The bushranger, as a rule, was an escaped convict or a criminal fleeing from justice. Sometimes he acted singly, sometimes he had a gang of followers. A cave in some out-of-the-way spot, good horses and guns, were his necessary equipment. The site of the cave was important. It needed to be near a coaching-road, so that the bushranger’s headquarters should be near to his place of business, which was to stick-up mail-coaches and rob them of gold, valuables, weapons, and ammunition. It also needed to be in a position commanding a good view, and with more than one point of entrance. Two bushrangers’ caves I remember well, one near to Armidale, on the great northern high-road. It was at the top of a lofty hill, commanding a wide view of the country. There was no outward sign of a cave even to the close observer. A great granite hill seemed to be crowned with just loose boulders. But in between those boulders was a winding passage which gave entrance to a big cave with a little fresh-water stream. A man and his horse could take shelter there.

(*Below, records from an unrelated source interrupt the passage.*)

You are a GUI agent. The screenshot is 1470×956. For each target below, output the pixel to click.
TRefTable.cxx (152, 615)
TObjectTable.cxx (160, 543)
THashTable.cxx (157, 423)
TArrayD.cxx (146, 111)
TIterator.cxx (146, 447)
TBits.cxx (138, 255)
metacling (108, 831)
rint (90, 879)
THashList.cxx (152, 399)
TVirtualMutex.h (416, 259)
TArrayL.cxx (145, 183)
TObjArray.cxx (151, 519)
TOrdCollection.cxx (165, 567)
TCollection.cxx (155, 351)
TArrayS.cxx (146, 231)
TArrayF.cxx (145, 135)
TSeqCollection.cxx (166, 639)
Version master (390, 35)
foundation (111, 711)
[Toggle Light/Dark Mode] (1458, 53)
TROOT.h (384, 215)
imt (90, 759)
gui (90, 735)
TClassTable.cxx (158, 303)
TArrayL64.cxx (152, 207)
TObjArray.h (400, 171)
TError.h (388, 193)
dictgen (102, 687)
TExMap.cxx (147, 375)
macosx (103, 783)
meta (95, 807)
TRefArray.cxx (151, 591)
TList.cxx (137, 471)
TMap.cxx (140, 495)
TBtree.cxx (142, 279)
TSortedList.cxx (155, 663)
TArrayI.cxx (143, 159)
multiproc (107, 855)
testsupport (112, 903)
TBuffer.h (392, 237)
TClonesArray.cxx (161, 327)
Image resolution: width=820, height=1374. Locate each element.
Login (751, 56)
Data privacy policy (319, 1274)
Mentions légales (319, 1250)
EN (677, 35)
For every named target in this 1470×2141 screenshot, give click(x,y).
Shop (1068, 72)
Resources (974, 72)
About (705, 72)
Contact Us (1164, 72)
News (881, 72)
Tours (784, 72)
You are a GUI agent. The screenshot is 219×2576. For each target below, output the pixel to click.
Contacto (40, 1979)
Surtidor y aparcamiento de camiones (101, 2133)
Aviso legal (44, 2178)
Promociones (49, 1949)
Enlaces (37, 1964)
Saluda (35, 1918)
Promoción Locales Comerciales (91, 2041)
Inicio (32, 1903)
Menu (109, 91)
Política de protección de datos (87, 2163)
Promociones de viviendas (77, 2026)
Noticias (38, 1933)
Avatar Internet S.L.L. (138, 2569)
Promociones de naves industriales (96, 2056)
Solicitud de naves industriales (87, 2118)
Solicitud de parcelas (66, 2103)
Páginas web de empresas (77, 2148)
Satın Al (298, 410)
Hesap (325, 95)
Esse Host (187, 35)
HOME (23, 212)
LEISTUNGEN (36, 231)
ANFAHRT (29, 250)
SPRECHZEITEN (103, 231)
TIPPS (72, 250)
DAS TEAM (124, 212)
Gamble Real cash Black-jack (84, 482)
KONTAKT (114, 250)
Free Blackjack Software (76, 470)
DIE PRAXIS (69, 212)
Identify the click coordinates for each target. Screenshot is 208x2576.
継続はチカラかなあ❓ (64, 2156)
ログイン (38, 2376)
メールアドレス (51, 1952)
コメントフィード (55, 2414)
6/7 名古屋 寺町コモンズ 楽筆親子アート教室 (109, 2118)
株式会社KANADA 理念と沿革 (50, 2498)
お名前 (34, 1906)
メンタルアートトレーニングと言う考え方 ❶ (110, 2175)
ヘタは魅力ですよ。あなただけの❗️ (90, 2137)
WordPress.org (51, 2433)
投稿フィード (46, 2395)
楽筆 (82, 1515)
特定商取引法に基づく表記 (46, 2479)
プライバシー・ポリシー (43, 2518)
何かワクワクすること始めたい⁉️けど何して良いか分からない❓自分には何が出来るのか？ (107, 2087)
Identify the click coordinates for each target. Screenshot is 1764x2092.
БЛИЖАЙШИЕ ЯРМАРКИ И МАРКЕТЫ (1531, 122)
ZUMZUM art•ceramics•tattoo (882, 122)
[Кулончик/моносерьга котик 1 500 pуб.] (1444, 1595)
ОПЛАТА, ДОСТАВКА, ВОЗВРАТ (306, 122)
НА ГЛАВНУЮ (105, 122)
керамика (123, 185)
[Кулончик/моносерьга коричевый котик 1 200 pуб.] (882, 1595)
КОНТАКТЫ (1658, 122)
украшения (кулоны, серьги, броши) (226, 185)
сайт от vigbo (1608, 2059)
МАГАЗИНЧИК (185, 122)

Another famous bushranger’s cave was near Medlow, on the Blue Mountains (N.S.W.), in a position to command the Great Western Road, along which the gold from Lambing Flat and Sofala had to go to Sydney. This was quite a perfect cave for its purpose. Climbing down a mountain gully, you came to its end, apparently, in a stream of water gushing from out a wall of rock. But behind that rock was a narrow passage leading to a cave which opened out into a little valley with another stream, and some good grass-land. To this valley the only means of access was the secret passage through the cave, which allowed a man and his horse to pass through. A gang of bushrangers kept this eyrie for many years undiscovered.

The latest big gang of bushrangers were the Kelly brothers, who infested Victoria. Ned Kelly was famous because he wore a suit of armour sufficiently strong to resist the rifle bullet of that day. The Kellys were finally driven to cover in a little country hotel in Victoria. They held the place against a siege by the police until the police set fire to it. Some of the gang perished in the flames. Others, including Ned Kelly himself, broke out and were shot or captured. He was hanged in Melbourne gaol.

But this is getting far away from the Australian children’s games. It is a curious fact that when the Australian children assemble to play “Bushrangers and Bobbies,” everybody wants to be a bushranger, and the guardian of the law is looked upon as quite an inferior character. Lots decide, however, the cast. The bushrangers sally forth and stick up an imaginary coach, or rob an imaginary country bank. The “bobbies” go in pursuit, and there is a desperate mock battle, which allows of much yelling and running about, and generally causes great joy.

“Camping out” is another characteristic amusement of the Australian child. In his school holidays, parties go out, sometimes for weeks at a time, sailing around the reaches of the sea inlets, or, inland, following the course of some river, and hunting kangaroos and other game as they go. Generally adults accompany these parties, but when an Australian boy has reached the age of fifteen or sixteen he is credited with being able to look after himself, and is trusted to sail a boat and to carry a firearm. I can remember once on the way down to National Park (N.S.W.) for the Field Artillery camp, at one of the suburban stations there broke into the carriage reserved for officers, with a cheerful impudence that defied censure, a little band of boys. They had not a shoe among them, nor had anyone a whole suit of clothes. But they carried proudly fishing tackle and some rags of canvas which would help, with boughs, to build a rough shelter hut. The remainder of the train being full, they invaded the officers’ carriage and made themselves comfortable. They were out for a few days’ “camp” in the National Park. For about ten shillings they would hire a rowing-boat for three days. Railway fares would be sixpence or ninepence per head. A good deal of their food they would catch with fishing lines; bread, jam, a little bacon, and, of course, the “billy” and its tea were brought with them. This was the great yearly festival, planned probably for many weeks beforehand, calling for much thought for its accomplishment, showing the sturdy spirit which is characteristic of the young Australian.